The recent war in the region has once again highlighted the practical significance of this doctrine, as its repercussions have extended beyond the military sphere to impact economic and commercial activities. The tensions witnessed in the Arabian Gulf region, together with the associated security risks affecting airspace and vital maritime routes—most notably the Strait of Hormuz—have directly impacted trade flows, transportation, and the smooth functioning of international supply chains. In certain instances, this has resulted in increased shipping and insurance costs, delays in the delivery of equipment and essential materials, and even prompted some international companies to reassess the risks of operating within the region.
The effects of these developments are particularly evident in major construction contracts, which by their nature involve complex obligations, precise timelines, and reliance on an extensive network of suppliers and subcontractors. In such projects, any significant disruption in transportation or supply chains may lead to delays in execution phases or the late delivery of materials and equipment essential to the project. Where such disruption arises from exceptional circumstances beyond the control of the parties, the question arises as to whether it constitutes a case of force majeure that justifies the suspension of obligations or exempts the affected party from contractual liability.
Legal doctrine has consistently established that force majeure is realized when an exceptional, unforeseeable event occurs, beyond the control of the parties, which cannot be averted, and which renders the performance of the obligation impossible. Wars and armed conflicts are among the most prominent examples of such events, particularly when they lead to the disruption of transportation or the unavailability of essential materials required for the performance of the contract.
Nevertheless, reliance on force majeure in contractual relationships does not arise automatically. It requires proof that the exceptional event has had a direct impact on the performance of the obligation. If war-related circumstances lead to the impossibility of importing essential equipment for a project, disrupt the transportation routes upon which a contractor depends, or impose restrictions that hinder the continuation of work, such circumstances may collectively constitute a force majeure event. This may justify extending the period for performance, suspending certain contractual obligations, or, in some cases, terminating the contract.

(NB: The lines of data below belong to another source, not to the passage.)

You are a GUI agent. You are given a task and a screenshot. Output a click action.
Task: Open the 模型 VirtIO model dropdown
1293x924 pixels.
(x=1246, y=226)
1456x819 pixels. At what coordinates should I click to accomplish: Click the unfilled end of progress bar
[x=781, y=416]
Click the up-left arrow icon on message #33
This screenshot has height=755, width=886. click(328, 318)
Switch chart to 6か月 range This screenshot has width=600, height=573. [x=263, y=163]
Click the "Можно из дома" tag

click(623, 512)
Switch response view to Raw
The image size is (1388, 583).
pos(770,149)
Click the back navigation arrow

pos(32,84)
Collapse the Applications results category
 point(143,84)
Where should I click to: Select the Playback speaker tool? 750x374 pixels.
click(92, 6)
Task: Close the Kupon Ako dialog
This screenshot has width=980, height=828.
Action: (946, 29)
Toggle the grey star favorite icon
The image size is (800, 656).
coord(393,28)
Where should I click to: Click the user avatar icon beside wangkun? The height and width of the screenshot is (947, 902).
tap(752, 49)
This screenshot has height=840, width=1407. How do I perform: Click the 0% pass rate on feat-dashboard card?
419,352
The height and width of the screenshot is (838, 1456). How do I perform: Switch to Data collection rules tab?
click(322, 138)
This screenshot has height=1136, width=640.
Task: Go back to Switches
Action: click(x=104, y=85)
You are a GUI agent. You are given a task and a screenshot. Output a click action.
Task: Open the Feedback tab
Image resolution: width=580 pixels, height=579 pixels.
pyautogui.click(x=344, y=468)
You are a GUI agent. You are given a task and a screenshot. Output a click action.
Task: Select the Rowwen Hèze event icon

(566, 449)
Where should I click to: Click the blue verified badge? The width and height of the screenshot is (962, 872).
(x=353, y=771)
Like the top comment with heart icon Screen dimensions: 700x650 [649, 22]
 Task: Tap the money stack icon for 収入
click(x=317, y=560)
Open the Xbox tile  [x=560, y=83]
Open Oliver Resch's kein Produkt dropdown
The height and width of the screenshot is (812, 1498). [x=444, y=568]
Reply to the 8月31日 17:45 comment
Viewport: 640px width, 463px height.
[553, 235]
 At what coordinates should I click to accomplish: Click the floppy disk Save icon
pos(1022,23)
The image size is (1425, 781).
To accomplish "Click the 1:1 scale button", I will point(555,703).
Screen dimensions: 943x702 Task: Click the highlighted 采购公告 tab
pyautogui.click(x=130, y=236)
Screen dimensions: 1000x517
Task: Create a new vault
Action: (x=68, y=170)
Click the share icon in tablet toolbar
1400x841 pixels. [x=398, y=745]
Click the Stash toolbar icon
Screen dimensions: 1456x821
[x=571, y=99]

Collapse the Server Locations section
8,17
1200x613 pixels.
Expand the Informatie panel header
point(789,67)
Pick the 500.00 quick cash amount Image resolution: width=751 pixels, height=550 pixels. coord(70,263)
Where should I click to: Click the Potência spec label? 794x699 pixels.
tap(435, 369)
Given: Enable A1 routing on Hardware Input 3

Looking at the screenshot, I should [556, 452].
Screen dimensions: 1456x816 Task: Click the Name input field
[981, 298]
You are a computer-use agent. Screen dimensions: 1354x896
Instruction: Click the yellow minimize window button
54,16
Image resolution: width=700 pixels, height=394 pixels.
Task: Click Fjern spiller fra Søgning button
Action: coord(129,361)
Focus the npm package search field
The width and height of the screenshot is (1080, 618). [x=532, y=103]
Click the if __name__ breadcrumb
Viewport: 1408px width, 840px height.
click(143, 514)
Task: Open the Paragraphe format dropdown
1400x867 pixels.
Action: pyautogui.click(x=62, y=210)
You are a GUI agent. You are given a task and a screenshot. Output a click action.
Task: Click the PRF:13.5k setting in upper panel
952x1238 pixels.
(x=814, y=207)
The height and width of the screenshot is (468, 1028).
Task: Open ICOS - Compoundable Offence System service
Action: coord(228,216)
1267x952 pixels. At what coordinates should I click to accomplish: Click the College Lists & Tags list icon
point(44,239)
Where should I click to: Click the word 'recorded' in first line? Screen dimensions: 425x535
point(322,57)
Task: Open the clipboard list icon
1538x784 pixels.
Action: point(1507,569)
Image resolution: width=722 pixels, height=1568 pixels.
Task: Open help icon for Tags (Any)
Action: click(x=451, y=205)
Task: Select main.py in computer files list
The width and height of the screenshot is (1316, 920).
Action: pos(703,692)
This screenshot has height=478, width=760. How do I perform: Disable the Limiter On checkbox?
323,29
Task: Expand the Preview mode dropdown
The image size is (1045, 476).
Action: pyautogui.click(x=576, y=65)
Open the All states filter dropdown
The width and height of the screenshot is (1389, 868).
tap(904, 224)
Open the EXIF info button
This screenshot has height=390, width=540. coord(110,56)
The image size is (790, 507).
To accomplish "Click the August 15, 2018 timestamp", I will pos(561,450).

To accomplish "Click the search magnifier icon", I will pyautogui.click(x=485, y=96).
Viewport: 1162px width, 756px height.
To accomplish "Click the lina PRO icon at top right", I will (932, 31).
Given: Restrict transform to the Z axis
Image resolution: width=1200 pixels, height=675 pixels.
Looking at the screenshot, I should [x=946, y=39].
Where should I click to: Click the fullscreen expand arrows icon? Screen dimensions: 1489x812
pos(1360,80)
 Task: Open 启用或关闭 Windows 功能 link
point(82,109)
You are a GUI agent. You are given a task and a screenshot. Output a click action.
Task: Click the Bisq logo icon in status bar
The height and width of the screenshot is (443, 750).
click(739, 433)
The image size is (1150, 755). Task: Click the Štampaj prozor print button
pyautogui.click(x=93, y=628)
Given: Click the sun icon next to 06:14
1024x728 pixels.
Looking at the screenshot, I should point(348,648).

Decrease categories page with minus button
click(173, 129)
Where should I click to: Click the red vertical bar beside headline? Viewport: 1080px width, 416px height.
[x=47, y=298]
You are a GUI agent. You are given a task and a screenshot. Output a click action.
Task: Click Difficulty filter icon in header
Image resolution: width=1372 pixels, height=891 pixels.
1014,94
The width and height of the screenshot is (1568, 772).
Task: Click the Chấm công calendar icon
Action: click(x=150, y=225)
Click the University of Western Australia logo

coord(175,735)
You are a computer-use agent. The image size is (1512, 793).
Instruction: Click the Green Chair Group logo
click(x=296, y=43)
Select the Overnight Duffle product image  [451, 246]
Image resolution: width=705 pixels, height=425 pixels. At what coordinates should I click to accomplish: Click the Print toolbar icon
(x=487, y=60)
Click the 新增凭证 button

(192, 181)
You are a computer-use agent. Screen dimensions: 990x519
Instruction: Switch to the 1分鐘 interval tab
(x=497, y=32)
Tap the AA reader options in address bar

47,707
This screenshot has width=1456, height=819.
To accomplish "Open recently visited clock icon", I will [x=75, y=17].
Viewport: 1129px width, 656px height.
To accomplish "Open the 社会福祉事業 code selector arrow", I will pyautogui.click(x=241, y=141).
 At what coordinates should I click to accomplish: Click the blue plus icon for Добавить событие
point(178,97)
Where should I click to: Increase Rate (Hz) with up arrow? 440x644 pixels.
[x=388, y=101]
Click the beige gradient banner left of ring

In light of the rapid and ongoing transformations in the region, it is evident that the doctrine of force majeure is no longer merely a traditional theoretical concept, but has become a necessary practical tool for regulating contractual relationships. Contracts, regardless of their precision, remain inherently linked to the circumstances surrounding their performance. This underscores the importance of prudent risk assessment and the careful drafting of force majeure clauses with legal awareness, enabling the restoration of balance in the contractual relationship when exceptional circumstances impose themselves upon the economic reality.